UnionRemote#

The UnionRemote Python API supports functionality similar to that of the union CLI, enabling you to manage Union workflows, tasks, launch plans and artifacts from within your Python code.

Note

The primary use case of UnionRemote is to automate the deployment of Union entities. As such, it is intended for use within scripts external to actual Union workflow and task code, for example CI/CD pipeline scripts.

Creating a UnionRemote object#

To use UnionRemote, install the union SDK with pip install union, then import the class and create the object like this:

from union.remote import UnionRemote

remote = UnionRemote()

By default, when created with a no-argument constructor, UnionRemote will use the prevailing configuration in the local environment to connect to Union, that is, the same configuration as would be used by the union CLI in that environment (see Union CLI > union CLI configuration search path).

In the default case, as with the union CLI, all operations will be applied to the default project, flytesnacks and default domain, development.

Alternatively, you can initialize UnionRemote by explicitly specifying a project, and a domain:

from union.remote import UnionRemote
from flytekit.configuration import Config

remote = UnionRemote(
    default_project="my-project",
    default_domain="my-domain",
)

Registering entities#

Tasks, workflows, and launch plans can be registered using UnionRemote:

from flytekit.configuration import SerializationSettings

some_entity = ...
my_task = remote.register_task(
    entity=some_entity,
    serialization_settings=SerializationSettings(image_config=None),
    version="v1",
)
my_workflow = remote.register_workflow(
    entity=some_entity,
    serialization_settings=SerializationSettings(image_config=None),
    version="v1",
)
my_launch_plan = remote.register_launch_plan(entity=some_entity, version="v1")
  • entity: the entity to register.

  • version: the version that will be used to register. If not specified, the version used in serialization settings will be used.

  • serialization_settings: the serialization settings to use. Refer to configuration.SerializationSettings to know all the acceptable parameters.

All the additional parameters which can be sent to the register_* methods can be found in the documentation for the corresponding method: register_task, register_workflow, and register_launch_plan.

The configuration.SerializationSettings class accepts configuration.ImageConfig which holds the available images to use for the registration.

Dataset ::
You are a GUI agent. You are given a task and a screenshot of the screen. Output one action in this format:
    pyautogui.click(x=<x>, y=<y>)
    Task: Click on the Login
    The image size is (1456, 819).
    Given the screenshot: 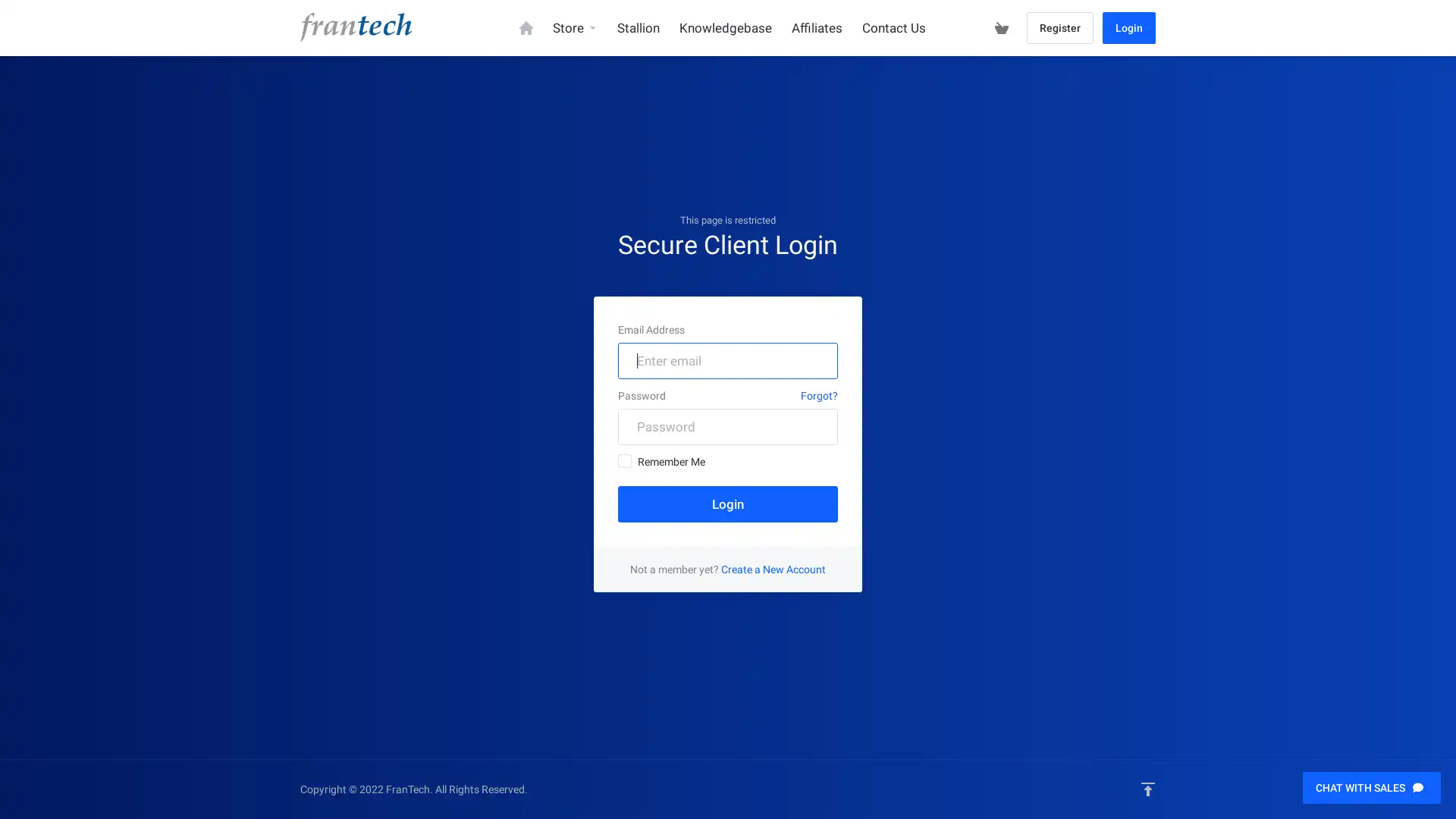 What is the action you would take?
    pyautogui.click(x=728, y=503)
    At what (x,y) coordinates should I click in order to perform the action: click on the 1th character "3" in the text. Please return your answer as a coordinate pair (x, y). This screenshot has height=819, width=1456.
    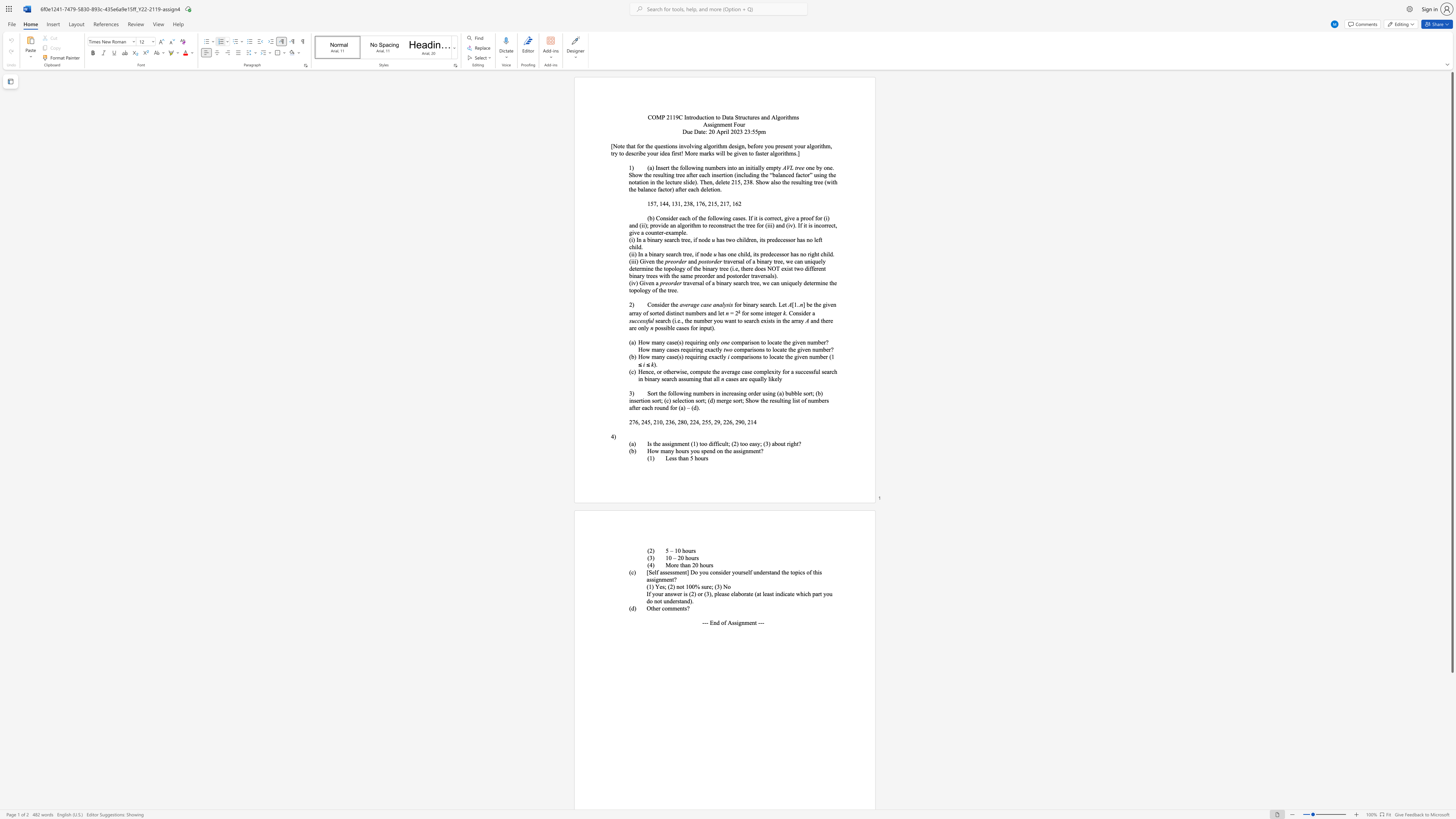
    Looking at the image, I should click on (717, 587).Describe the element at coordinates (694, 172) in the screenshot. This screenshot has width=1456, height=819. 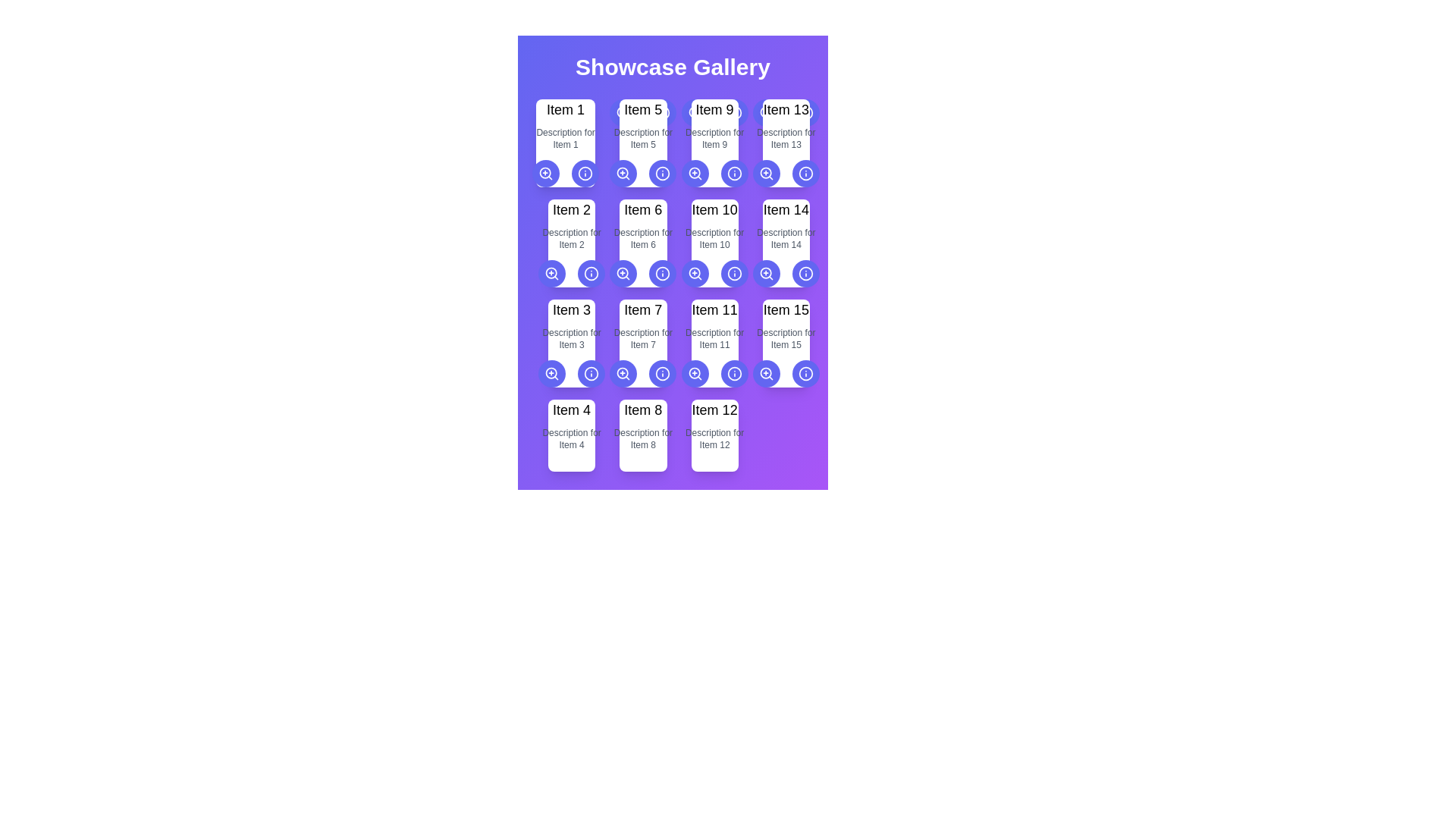
I see `the SVG icon representing a magnifying glass with a plus symbol, which is embedded within a circular button with a violet background located below the 'Item 9' card in the 'Showcase Gallery' grid layout` at that location.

Task list ::
1. Using the UnionRemote page, answer:
(a) What command installs the union SDK?
(b) Which project and domain does a UnionRemote object created with no arguments apply operations to?
(c) When registering an entity without specifying a version, which version is used?
2. Write the next part of the UnionRemote page, picking up after its final sentence about configuration.ImageConfig.

Per-task answers ::
1.
(a) pip install union
(b) The project flytesnacks and the domain development.
(c) The version used in the serialization settings.

2.
The following example showcases how to register a workflow using an existing image if the workflow is created locally:

from flytekit.configuration import ImageConfig

img = ImageConfig.from_images(
    "docker.io/xyz:latest", {"spark": "docker.io/spark:latest"}
)
wf2 = remote.register_workflow(
    my_remote_wf,
    serialization_settings=SerializationSettings(image_config=img),
    version="v1",
)

Fetching tasks, workflows, launch plans, and executions#

my_task = remote.fetch_task(name="my_task", version="v1")
my_workflow = remote.fetch_workflow(name="my_workflow", version="v1")
my_launch_plan = remote.fetch_launch_plan(name="my_launch_plan", version="v1")
my_execution = remote.fetch_execution(name="my_execution")

project and domain can also be specified in all the fetch_* calls. If not specified, the default values given during the creation of the UnionRemote object will be used.

The following is an example that fetches tasks and creates a workflow:

from flytekit import workflow

task_1 = remote.fetch_task(name="core.basic.hello_world.say_hello", version="v1")
task_2 = remote.fetch_task(
    name="core.basic.lp.greet",
    version="v13",
    project="flytesnacks",
    domain="development",
)

@workflow
def my_remote_wf(name: str) -> int:
    return task_2(task_1(name=name))

Another example that dynamically creates a launch plan for the my_remote_wf workflow:

from flytekit import LaunchPlan

my_workflow = remote.fetch_workflow(
    name="my_workflow",
    version="v1",
    project="flytesnacks",
    domain="development",
)
launch_plan = LaunchPlan.get_or_create(name="my_launch_plan", workflow=my_workflow)

Fetching artifacts#

Each artifact version has a unique URI of the form flyte://<organization>/<project>/<domain>/<artifact_name>@<artifact_version>.

To fetch a single artifact, pass this URI to the get_artifact method:

from union.remote import UnionRemote

remote = UnionRemote()

remote.get_artifact("flyte://<organization>/<project>/<domain>/<artifact_name>@<artifact_version>")

To dynamically query for artifacts, you can pass an artifact URI with a query to the get_artifact method, adding as many partition key-value pairs as you wish to filter on. The query will retrieve the latest artifact version that matches the partition-based filters:

from union.remote import UnionRemote

remote = UnionRemote()

remote.get_artifact("flyte://<organization>/<project>/<domain>/<artifact_name>?<partition_key1>=<partition_value1>&...")

Creating artifacts#

To create an artifact with UnionRemote, declare the artifact, then pass it to the create_artifact method:

from union.remote import UnionRemote
from flytekit.core.artifact import Artifact

remote = UnionRemote()

BasicArtifact = Artifact(name="my_basic_artifact")
remote.create_artifact(BasicArtifact)

For the full list of parameters, see the Artifact class documentation.

Note

If you want to create a new version of an existing artifact, be sure to set the version parameter. Without it, attempting to recreate the same artifact will result in an error.

Executing tasks, workflows, and launch plans#

You can execute a task, workflow, or launch plan using the execute method which returns a FlyteWorkflowExecution object:

some_entity = ...  # one of FlyteTask, FlyteWorkflow, or FlyteLaunchPlan
execution = remote.execute(
    some_entity,
    inputs={...},
    execution_name="my_execution",
    wait=True,
)
  • inputs: the inputs to the entity.

  • execution_name: the name of the execution. This is useful to avoid de-duplication of executions.

  • wait: synchronously wait for the execution to complete.

Additional arguments include:

  • project: the project on which to execute the entity.

  • domain: the domain on which to execute the entity.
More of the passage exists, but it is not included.